__ASSIGNMENT__
Reproduce, without any change, the passage of the article on the IMF's view of the pandemic's economic toll that runs from "The country closed" up to and including "20% of GDP.".

__EXTRACTED TEXT__
>>>>>

Service-dependent economies feel coronavirus pain: IMF

Countries that rely on services like tourism are suffering the worst damage, IMF chief economist Gita Gopinath said

by AFP
Service-dependent economies feel coronavirus pain: IMF
A man braids hair for a customer at Khao San Road, empty of tourists due to the restrictions on entry by foreigners into Thailand due to the Covid-19 novel coronavirus, in Bangkok on June 16, 2020. Photo: Lillian Suwanrumpha / AFP

The Covid-19 pandemic has unleashed a truly global economic crisis, but countries that rely on services like tourism are suffering the worst damage, IMF chief economist Gita Gopinath said on Tuesday.

Despite the scale of devastation, financial markets are rising, apparently disconnected from world events, Gopinath said in a blog post.

"For the first time since the Great Depression, both advanced and emerging-market economies will be in recession in 2020," she said. "Past crises, as deep and severe as they were, remained confined to smaller segments of the world."

And while most crises hit manufacturing as investment falls, advanced and emerging market economies are seeing a larger impact in services, she said.

In China, which was the first to exit the lockdown, "the recovery of the services sector lags manufacturing as such services as hospitality and travel struggle to regain demand."

She said pent-up consumer demand might lead to a quick recovery. "However, this is not guaranteed in a health crisis as consumers may change spending behaviour to minimise social interaction, and uncertainty can lead households to save more."

This is of particular concern for economies that depend on tourism.

The IMF official also noted the "striking divergence of financial markets from the real economy," possibly buoyed by the massive policy response from governments and central banks.

However, she cautioned that markets could see "sharp corrections" if bad news emerges on economic data or health issues.

And even as countries begin to emerge from lockdowns, "there remains profound uncertainty about the path of the recovery."

The IMF is due to release its updated World Economic Outlook on June 24 which Gopinath said "is likely to show negative growth rates even worse than previously estimated."

Thailand to open 'travel bubbles'

Thailand will open "travel bubbles" with countries that have comparably low coronavirus infections, officials said last Friday, as the kingdom tries to claw back money for its battered tourism sector.

The country closed its borders at the start of April, leading to millions of job losses across a tourism industry which accounts for around 20% of GDP.

<<<<<

__SUPPLIED INFORMATION__
>>>>>

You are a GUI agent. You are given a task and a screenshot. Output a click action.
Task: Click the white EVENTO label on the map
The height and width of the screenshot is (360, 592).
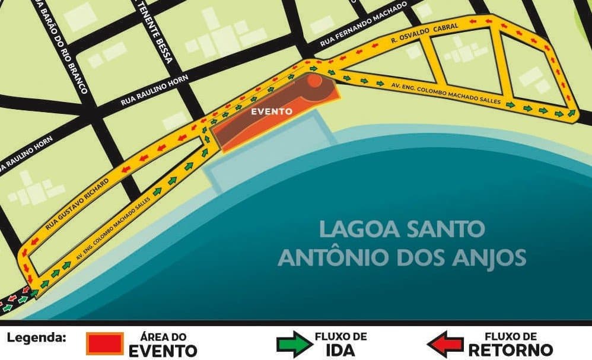(x=271, y=111)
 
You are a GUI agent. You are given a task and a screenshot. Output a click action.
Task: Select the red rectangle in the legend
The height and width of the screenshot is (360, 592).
(x=105, y=343)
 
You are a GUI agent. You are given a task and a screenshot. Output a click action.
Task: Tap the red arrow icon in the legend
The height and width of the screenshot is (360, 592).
(x=445, y=344)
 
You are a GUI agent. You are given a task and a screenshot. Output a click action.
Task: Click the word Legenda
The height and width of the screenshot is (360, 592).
(x=36, y=338)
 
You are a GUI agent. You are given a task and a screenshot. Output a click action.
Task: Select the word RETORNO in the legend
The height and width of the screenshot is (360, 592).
(x=510, y=350)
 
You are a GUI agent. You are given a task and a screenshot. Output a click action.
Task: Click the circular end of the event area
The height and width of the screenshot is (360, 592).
(x=316, y=81)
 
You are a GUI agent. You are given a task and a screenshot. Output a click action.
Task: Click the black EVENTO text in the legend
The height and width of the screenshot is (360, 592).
(x=163, y=350)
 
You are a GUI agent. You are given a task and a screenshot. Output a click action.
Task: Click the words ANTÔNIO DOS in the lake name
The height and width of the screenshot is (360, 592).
(x=365, y=258)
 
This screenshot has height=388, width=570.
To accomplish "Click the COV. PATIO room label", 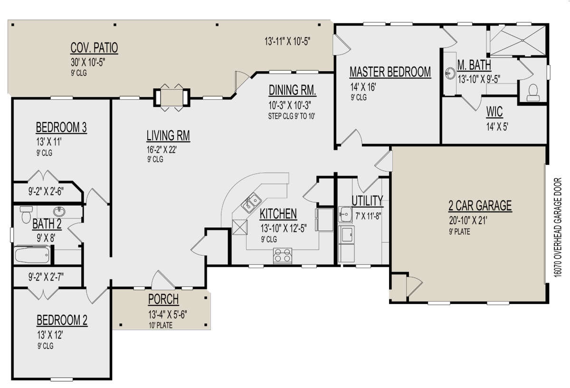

<<<<<

__EXERCISE RESULT__
The country closed its borders at the start of April, leading to millions of job losses across a tourism industry which accounts for around 20% of GDP.